- [TASK STATEMENT]: Search each line below for "circular", then return the lines where it appears.
═════ DATASET ENTRIES
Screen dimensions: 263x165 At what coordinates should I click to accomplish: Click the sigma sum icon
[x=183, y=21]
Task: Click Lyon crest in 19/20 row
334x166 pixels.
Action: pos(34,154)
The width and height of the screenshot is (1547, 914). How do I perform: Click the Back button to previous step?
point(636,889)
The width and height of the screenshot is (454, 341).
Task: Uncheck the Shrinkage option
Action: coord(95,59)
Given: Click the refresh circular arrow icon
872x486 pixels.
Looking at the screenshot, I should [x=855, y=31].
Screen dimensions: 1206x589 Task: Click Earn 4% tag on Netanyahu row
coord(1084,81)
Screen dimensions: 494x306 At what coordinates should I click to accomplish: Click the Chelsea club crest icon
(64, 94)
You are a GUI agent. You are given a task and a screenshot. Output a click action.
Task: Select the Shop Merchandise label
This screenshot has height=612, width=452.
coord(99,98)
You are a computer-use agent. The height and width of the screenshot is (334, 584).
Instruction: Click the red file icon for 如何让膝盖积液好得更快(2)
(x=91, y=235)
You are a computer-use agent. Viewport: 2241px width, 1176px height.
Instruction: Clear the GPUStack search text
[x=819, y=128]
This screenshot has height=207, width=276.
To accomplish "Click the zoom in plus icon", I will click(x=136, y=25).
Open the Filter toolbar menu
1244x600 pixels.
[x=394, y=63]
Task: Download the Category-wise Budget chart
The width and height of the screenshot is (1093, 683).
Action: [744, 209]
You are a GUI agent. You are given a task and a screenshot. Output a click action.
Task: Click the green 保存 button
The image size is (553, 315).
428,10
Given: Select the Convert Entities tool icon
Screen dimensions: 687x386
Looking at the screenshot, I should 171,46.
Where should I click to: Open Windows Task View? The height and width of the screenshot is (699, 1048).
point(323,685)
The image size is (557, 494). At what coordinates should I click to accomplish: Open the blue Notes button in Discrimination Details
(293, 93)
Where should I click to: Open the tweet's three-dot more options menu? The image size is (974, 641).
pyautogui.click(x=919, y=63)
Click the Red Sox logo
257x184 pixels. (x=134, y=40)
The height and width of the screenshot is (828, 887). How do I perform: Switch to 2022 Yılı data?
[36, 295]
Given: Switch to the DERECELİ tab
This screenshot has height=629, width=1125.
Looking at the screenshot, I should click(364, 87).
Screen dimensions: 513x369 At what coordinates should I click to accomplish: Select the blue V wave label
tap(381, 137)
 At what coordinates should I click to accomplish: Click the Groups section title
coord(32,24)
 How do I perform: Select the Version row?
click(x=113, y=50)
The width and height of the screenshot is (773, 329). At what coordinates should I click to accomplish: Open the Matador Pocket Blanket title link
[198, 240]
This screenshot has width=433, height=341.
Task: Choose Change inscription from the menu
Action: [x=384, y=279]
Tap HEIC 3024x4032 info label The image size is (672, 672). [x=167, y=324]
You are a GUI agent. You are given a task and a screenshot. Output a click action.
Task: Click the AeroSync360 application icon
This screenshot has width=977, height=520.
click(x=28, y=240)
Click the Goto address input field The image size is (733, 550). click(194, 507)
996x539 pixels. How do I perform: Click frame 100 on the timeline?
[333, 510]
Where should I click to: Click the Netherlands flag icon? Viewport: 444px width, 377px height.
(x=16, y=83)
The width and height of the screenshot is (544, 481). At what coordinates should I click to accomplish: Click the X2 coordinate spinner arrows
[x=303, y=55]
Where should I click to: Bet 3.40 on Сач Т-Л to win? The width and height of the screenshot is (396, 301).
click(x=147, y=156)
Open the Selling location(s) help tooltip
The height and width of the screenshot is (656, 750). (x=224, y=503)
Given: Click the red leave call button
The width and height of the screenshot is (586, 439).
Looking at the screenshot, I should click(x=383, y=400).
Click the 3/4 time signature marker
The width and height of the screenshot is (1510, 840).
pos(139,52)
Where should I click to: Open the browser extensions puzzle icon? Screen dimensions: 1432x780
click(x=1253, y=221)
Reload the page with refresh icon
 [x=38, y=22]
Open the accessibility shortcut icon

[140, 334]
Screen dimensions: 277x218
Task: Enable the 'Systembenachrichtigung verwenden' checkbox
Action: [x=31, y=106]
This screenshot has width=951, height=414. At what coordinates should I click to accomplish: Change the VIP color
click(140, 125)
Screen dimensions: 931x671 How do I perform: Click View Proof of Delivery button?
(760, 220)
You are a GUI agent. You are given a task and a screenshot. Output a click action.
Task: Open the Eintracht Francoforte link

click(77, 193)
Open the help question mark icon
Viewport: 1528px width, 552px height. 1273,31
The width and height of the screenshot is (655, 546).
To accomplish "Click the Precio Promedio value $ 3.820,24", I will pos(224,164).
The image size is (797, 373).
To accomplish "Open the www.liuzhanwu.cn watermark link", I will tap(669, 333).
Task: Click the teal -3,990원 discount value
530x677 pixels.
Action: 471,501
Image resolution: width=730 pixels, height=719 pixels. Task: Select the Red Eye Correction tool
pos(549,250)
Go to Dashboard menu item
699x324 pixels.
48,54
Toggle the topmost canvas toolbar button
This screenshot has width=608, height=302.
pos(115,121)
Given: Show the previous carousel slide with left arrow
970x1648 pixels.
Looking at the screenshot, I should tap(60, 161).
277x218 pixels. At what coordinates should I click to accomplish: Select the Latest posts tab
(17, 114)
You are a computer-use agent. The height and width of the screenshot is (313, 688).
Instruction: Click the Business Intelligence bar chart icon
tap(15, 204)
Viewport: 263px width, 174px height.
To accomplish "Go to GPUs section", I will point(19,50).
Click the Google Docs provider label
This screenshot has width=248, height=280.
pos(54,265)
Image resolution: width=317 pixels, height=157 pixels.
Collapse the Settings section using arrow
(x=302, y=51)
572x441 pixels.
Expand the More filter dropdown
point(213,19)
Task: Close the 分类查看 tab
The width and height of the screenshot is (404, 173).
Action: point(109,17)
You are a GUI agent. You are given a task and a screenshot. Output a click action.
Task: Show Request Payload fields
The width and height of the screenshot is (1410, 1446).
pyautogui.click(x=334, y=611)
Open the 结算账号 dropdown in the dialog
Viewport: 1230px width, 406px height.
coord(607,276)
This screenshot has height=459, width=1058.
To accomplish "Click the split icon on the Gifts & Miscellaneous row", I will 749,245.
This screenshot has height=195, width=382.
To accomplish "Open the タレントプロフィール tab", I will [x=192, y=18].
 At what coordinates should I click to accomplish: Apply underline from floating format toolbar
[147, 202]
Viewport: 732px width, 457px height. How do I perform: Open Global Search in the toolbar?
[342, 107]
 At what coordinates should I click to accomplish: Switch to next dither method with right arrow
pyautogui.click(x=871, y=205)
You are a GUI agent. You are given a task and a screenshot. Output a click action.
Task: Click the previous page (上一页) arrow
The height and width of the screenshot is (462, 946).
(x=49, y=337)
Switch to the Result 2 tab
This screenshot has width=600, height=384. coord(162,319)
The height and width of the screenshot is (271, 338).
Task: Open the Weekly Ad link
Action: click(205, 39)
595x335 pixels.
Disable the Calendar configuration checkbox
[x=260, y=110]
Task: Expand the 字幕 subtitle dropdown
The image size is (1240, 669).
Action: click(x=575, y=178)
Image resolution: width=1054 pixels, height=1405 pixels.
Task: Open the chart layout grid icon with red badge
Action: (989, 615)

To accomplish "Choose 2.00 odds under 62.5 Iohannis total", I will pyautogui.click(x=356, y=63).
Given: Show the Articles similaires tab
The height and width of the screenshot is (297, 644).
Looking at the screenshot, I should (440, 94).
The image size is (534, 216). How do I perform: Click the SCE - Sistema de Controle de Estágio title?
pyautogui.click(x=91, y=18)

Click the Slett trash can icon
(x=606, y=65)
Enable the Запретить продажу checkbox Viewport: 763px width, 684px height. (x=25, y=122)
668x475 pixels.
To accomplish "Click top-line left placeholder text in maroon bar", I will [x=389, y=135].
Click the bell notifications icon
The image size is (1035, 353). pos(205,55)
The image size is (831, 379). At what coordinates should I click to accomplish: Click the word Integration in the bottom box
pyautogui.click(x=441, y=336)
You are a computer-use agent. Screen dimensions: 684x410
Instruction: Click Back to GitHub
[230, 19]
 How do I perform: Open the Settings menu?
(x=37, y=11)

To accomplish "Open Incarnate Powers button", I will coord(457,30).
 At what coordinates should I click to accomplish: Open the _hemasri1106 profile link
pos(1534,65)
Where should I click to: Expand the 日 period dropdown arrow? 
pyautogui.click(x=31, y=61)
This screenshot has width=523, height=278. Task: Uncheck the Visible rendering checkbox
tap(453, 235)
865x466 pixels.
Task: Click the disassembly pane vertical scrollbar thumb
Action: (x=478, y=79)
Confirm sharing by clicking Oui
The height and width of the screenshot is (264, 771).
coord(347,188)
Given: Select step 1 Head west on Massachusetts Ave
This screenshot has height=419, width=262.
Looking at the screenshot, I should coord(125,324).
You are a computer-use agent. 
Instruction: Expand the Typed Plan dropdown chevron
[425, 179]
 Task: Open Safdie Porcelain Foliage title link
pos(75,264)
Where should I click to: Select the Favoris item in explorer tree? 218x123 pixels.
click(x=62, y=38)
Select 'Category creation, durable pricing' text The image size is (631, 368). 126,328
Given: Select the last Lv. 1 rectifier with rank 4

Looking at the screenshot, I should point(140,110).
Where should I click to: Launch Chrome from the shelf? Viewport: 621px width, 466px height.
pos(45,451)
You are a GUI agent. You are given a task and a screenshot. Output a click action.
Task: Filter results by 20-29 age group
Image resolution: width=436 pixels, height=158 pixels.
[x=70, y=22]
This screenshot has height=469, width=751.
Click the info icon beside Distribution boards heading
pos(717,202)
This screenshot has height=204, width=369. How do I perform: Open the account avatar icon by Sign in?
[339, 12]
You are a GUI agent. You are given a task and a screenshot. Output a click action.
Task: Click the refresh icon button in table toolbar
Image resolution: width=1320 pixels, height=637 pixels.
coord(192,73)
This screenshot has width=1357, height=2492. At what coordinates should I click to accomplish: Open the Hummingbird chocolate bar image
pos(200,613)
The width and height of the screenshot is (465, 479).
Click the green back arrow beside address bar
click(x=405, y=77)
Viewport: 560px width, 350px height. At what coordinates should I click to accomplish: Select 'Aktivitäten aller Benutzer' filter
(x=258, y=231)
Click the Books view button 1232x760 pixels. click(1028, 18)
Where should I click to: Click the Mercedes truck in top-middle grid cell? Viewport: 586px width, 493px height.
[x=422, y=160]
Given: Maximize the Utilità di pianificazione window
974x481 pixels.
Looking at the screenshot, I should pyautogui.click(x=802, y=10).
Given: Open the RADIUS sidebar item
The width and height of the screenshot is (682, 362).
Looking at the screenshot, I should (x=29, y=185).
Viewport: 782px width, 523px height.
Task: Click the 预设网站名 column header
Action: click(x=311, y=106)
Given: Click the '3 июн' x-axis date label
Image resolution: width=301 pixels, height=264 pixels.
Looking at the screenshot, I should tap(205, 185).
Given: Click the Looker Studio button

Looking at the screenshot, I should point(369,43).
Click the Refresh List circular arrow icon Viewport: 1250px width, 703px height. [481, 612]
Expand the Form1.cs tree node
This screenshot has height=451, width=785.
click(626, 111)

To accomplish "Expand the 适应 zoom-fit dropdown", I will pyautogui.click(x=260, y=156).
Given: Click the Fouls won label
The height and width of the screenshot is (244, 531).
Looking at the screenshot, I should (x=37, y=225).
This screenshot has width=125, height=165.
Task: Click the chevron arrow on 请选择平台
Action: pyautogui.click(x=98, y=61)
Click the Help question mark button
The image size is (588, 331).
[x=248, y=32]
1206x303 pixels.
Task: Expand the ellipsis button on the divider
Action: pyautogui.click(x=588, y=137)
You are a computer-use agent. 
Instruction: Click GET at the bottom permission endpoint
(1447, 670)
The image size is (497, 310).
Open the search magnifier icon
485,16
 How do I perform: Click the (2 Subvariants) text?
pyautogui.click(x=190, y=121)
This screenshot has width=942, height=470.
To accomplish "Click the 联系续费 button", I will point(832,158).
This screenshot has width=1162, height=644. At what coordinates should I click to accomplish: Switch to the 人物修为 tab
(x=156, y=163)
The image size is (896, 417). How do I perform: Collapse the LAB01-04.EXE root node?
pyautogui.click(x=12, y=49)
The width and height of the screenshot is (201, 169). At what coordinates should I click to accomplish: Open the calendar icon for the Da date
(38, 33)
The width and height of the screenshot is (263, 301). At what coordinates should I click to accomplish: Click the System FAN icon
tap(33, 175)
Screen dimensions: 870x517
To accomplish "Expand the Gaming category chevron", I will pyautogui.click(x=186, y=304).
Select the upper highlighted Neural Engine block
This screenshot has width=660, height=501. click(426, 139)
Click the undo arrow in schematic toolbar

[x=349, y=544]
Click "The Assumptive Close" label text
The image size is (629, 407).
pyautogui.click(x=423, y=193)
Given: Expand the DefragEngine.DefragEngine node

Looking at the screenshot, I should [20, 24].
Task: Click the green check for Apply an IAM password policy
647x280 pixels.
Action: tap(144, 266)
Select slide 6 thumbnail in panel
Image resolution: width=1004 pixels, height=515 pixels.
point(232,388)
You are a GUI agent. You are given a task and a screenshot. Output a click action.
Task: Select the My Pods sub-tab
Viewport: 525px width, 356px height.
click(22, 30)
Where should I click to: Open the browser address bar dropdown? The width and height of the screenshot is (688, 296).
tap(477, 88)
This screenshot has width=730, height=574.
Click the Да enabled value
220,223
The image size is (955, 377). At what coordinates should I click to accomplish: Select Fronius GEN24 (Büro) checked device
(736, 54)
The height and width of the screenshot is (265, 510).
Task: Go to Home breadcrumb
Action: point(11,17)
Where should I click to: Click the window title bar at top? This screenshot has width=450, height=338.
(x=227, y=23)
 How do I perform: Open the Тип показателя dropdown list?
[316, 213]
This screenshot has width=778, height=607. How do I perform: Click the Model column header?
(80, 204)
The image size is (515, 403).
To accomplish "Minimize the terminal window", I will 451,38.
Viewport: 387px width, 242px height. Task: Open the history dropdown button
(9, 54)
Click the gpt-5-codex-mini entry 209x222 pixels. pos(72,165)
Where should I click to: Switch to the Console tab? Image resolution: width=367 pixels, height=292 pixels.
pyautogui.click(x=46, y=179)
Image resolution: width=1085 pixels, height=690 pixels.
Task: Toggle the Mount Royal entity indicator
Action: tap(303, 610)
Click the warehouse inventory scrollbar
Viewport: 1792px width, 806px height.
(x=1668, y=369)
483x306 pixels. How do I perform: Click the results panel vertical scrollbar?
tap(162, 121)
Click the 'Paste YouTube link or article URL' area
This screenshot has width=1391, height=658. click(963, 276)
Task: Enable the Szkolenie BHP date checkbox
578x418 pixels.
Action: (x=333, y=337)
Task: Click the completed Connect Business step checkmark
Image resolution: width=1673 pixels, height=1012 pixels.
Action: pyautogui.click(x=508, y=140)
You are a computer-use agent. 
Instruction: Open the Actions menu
══════════
- [PROBLEM SOLUTION]:
Given: Click the refresh circular arrow icon
Click the Refresh List circular arrow icon Viewport: 1250px width, 703px height. [481, 612]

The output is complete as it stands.